Le dirigeant nord-coréen Kim Jong Un a estimé que Pyongyang pourrait “bien s’entendre” avec les Etats-Unis, sous condition que soit reconnu son statut nucléaire, tout en repoussant les tentatives de dialogue de Séoul, a rapporté l’agence officielle après la clôture du congrès du parti unique.
Lors du précédent congrès en 2021, Kim Jong Un avait désigné les Etats-Unis comme le “plus grand ennemi” de sa nation. Le président américain Donald Trump a récemment redoublé d’amabilités envers le dirigeant, dont la position semble s’être adoucie envers Washington, selon l’AFP.
Et cette fois-ci, c’est à la Corée du Sud voisine que M. Kim a réservé l’appellation d’ennemi “le plus hostile”.
Si Washington “respecte le statut actuel (de puissance nucléaire) de notre pays tel qu’il est stipulé dans la Constitution (…) et abandonne sa politique hostile (…) il n’y a aucune raison pour que nous ne puissions pas bien nous entendre avec les Etats-Unis”, a déclaré M. Kim, selon l’agence officielle KCNA.
Lors d’une tournée en Asie l’année dernière, Donald Trump s’était déclaré “ouvert à 100%” à une rencontre avec Kim Jong Un. Il s’est même positionné à rebours de plusieurs décennies de politique américaine en concédant que la Corée du Nord était “en quelque sorte une puissance nucléaire”.
Les spéculations s’intensifient sur la possibilité d’une rencontre avec Kim Jong Un en marge de la visite prévue de Donald Trump en Chine, annoncée du 31 mars au 2 avril.

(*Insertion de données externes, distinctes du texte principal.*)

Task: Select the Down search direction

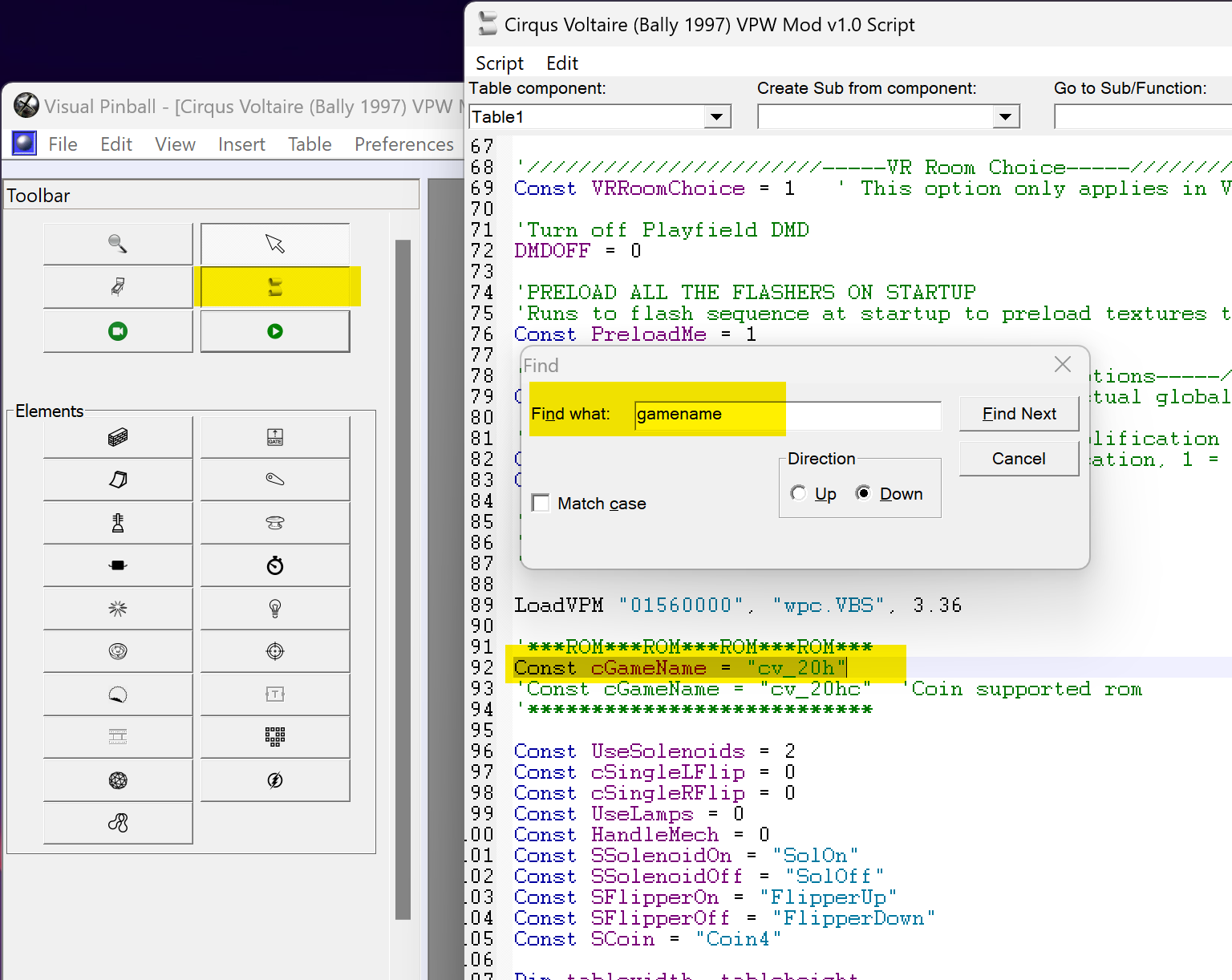Action: click(x=864, y=493)

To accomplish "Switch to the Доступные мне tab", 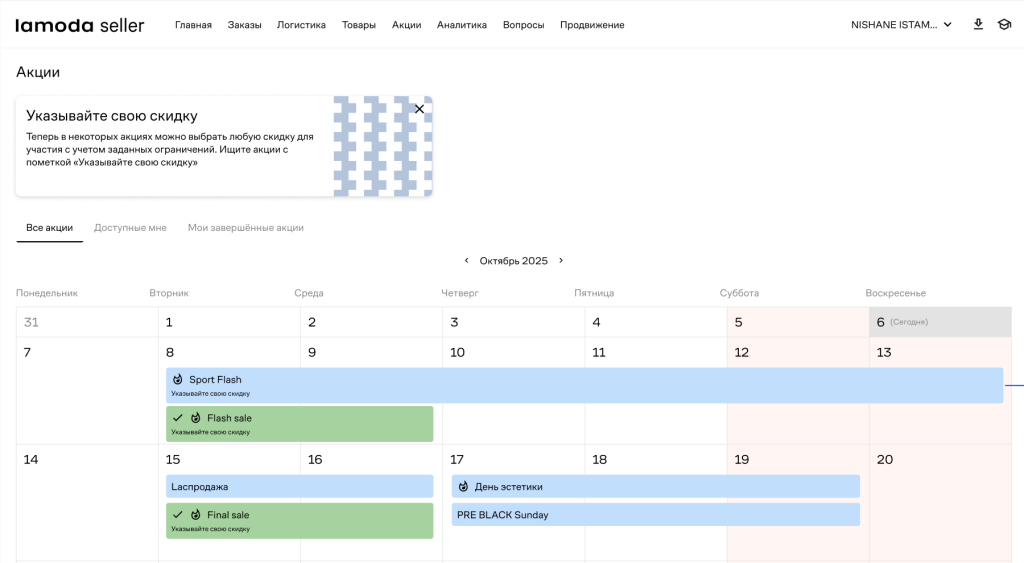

Au cours de son premier mandat, MM. Trump et Kim se sont rencontrés à trois reprises pour tenter de parvenir à un accord de dénucléarisation, sans succès.
Les dernières déclarations de la Corée du Nord “indiquent une intention de poursuivre ses relations avec les Etats-Unis de manière indépendante, sans passer par la Corée du Sud”, a commenté pour l’AFP Yang Moo-jin, ancien président de l’Université des études nord-coréennes de Séoul.
Elles confirment aussi que M. Kim “rejettera toute négociation fondée sur la dénucléarisation”, selon M. Yang.